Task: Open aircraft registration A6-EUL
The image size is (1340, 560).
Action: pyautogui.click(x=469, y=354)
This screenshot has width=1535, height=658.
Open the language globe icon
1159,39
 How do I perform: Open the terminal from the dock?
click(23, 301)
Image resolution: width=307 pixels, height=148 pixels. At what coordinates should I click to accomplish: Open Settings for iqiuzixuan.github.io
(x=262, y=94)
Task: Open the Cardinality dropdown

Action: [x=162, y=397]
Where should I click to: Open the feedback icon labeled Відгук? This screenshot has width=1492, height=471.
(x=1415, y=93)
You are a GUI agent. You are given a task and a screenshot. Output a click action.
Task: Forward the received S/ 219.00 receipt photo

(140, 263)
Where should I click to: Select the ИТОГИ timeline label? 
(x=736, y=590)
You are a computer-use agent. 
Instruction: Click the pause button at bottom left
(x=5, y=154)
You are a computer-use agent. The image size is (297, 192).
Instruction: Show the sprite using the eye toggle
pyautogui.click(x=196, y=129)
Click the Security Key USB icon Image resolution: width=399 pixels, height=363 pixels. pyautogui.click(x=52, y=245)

-- -- --

*What the exercise asks*
In the material above, each line with the word "computer" should be copied.

*Output for this exercise*
You are a computer-use agent. 
You are a computer-use agent. The image size is (297, 192).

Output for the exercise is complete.